Policjanci ujawnili nagranie z pościgu, do którego doszło w czwartek na terenie wrocławskiej dzielnicy Śródmieście.
Uciekające Twingo
Policjanci próbowali zatrzymać kierowcę Renault Twingo, który jechał rozmawiając przez telefon komórkowy. Dali mu wyraźne sygnały świetlne oraz dźwiękowe do zatrzymania.
Mężczyzna zignorował je i zaczął uciekać przez miasto, z prędkością niejednokrotnie ponad 100 km/h. Łamał wszelkie przepisy ruchu drogowego m.in. przejeżdżając przez skrzyżowania na czerwonym świetle, a także kilkukrotnie zmuszając innych kierowców do hamowania lub zmiany pasa ruchu.
"Zatrzymał się" na światłach
Swoją brawurową jazdę zakończył uderzając w sygnalizator w rejonie przejścia dla pieszych przy parku Szczytnickim.
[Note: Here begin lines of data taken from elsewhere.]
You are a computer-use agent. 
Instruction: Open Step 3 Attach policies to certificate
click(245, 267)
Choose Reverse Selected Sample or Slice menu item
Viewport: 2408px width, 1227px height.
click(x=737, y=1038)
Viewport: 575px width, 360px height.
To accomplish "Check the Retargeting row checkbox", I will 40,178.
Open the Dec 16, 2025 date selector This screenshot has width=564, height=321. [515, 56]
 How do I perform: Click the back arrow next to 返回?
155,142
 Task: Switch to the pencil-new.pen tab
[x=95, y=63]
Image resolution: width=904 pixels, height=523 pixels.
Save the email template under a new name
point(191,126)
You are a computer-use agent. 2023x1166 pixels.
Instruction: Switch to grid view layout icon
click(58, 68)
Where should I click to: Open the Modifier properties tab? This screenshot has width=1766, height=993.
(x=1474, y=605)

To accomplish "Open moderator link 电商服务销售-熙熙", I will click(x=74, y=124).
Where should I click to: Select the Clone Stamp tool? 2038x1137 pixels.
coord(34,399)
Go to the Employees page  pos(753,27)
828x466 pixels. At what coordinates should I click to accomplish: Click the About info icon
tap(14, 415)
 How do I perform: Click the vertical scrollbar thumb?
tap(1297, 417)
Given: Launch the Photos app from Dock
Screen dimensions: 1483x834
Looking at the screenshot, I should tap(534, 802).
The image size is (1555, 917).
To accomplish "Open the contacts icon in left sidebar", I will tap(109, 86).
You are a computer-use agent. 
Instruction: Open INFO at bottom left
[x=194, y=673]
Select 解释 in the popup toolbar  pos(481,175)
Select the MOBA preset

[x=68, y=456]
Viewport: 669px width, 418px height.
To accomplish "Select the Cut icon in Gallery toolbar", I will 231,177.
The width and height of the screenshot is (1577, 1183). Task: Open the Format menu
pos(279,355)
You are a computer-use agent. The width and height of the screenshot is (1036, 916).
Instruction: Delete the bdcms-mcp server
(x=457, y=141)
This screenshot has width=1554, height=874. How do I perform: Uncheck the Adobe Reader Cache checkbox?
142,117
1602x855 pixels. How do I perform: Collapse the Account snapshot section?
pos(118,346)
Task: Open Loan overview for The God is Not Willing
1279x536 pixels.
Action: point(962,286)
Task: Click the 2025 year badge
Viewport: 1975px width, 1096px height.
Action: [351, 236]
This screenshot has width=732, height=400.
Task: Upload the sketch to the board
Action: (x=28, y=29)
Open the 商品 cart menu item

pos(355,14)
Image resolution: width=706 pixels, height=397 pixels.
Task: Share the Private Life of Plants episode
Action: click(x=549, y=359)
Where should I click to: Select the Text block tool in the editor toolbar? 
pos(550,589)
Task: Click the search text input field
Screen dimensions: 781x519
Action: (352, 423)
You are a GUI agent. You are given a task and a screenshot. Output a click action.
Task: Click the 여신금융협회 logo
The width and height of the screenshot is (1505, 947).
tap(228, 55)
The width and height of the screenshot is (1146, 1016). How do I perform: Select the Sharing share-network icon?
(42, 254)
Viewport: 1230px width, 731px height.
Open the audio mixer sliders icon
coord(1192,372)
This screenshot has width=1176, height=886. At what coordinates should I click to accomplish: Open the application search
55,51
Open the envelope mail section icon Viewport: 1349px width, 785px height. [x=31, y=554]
Następnie porzucił pojazd i pobiegł w kierunku pobliskich drzew.
Poszukiwania uciekiniera zakończyły się po trzech godzinach. Został zatrzymany w pobliżu miejsca zamieszkania.
Okazał się nim obywatel Ukrainy, który niedawno przyjechał do Polski.
Nie potrafił wyjaśnić, dlaczego uciekał
Podczas rozmowy z policjantami 30-latek nie potrafił podać racjonalnych powodów swojego zachowania. Sąd podjął decyzję o jego tymczasowym aresztowaniu na 3 miesiące.
Mężczyzna usłyszał zarzuty m.in. za sprowadzenie bezpośredniego niebezpieczeństwa katastrofy w ruchu lądowym.